In a merger that would create the second largest refiner of petroleum products in the United States behind ExxonMobil Corp., San Antonio-based Valero Energy Corp. and Ultramar Diamond Shamrock Corp. (UDS) announced last week that they have entered into an agreement in which Valero will acquire UDS in a transaction valued at $6 billion.
The new combined company would consist of 23,000 employees in the United States and Canada, 13 refineries, and a total throughput capacity of just under 2 MMb/d. Valero also will be one of the nation’s largest retailers with more than 5,000 retail outlets in the United States and Canada.
“We’re combining the two best independent refining and marketing companies to make the premier refiner and marketer in the U.S.,” said Bill Greehey, Valero’s CEO. “Obviously this will bring tremendous benefits to both of our organizations and to our shareholders. In fact, in refining and marketing, we will be the only major independent of a size and scope equal to the majors.”
The combined company would have annual revenues of $32 billion, with total assets equaling more than $10 billion. UDS shareholders are expected to hold 40% of the new organization. Valero will pay about $4 billion and pick up about $2 billion in UDS debt.
With the combination of assets, Valero said it will have the most geographic diversity among U.S. refiners. UDS’ seven refineries will expand Valero’s position in Texas and California, while giving it new locations in Colorado, Oklahoma and Quebec. Both Valero’s and UDS’ facilities produce cleaner burning fuels such as reformulated gasoline, CARB gasoline and CARB Diesel, which sell at a premium over conventional gasoline.
Greehey said the two San Antonio-based companies coming together would create synergies with an estimated benefit of $200 million annually. He added that the timing of the transaction could not be better with regard to refining industry fundamentals.
“The current industry fundamentals and the long-term outlook for our business have never been better,” said Greehey. “Refined product inventories continue to trend at historically low levels. At the same time, gasoline and distillate demand remain strong. With limited excess refining capacity in the U.S., there is very little room for inventories to build substantially in the near future. This should continue to keep the supply/demand balance tight and support healthy refining margins going forward.

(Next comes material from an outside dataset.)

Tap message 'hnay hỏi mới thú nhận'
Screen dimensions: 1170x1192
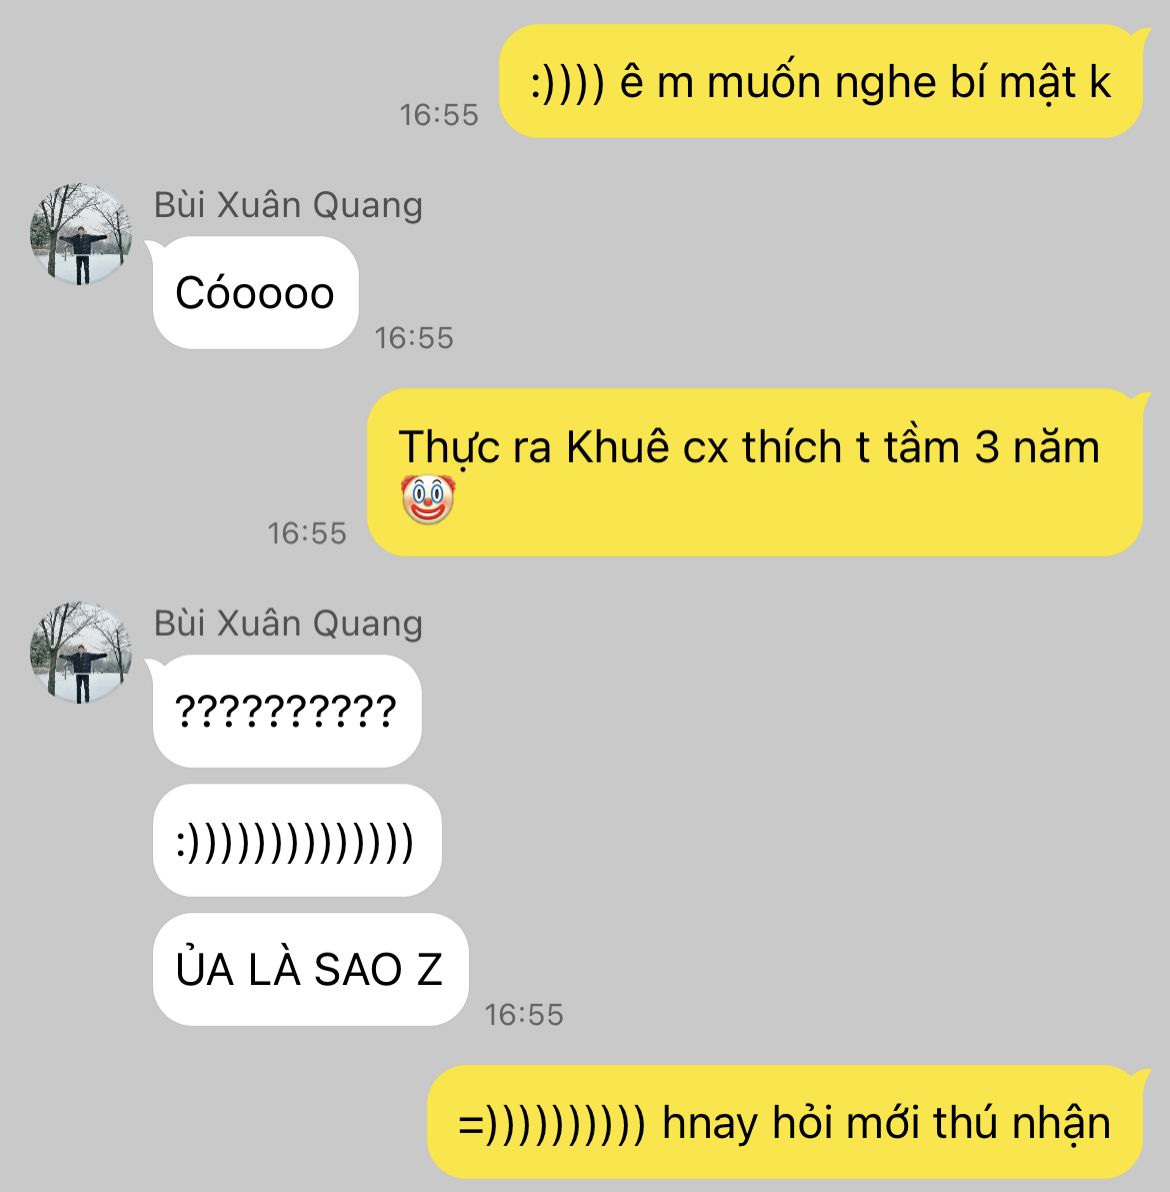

“We continue to see gasoline demand better than last year’s levels and expect to see a good driving season,” he added. “And now more than ever, Valero is poised to seize the greatest benefits from these fundamentals because we will continue to have the most leverage to improved refining margins.”
The acquisition — expected to close by year’s end — will leave Greehey in position as chairman and CEO, while the board of directors will grow to 13 to accommodate the addition of four UDS directors. Jean Gaulin, chairman and CEO of UDS, will advise Greehey on the structure of the new Valero until the completion of the merger, when he will retire and leave his position on the board. The transaction has already been approved by both sets of directors, with approvals from shareholders and regulatory organizations still pending.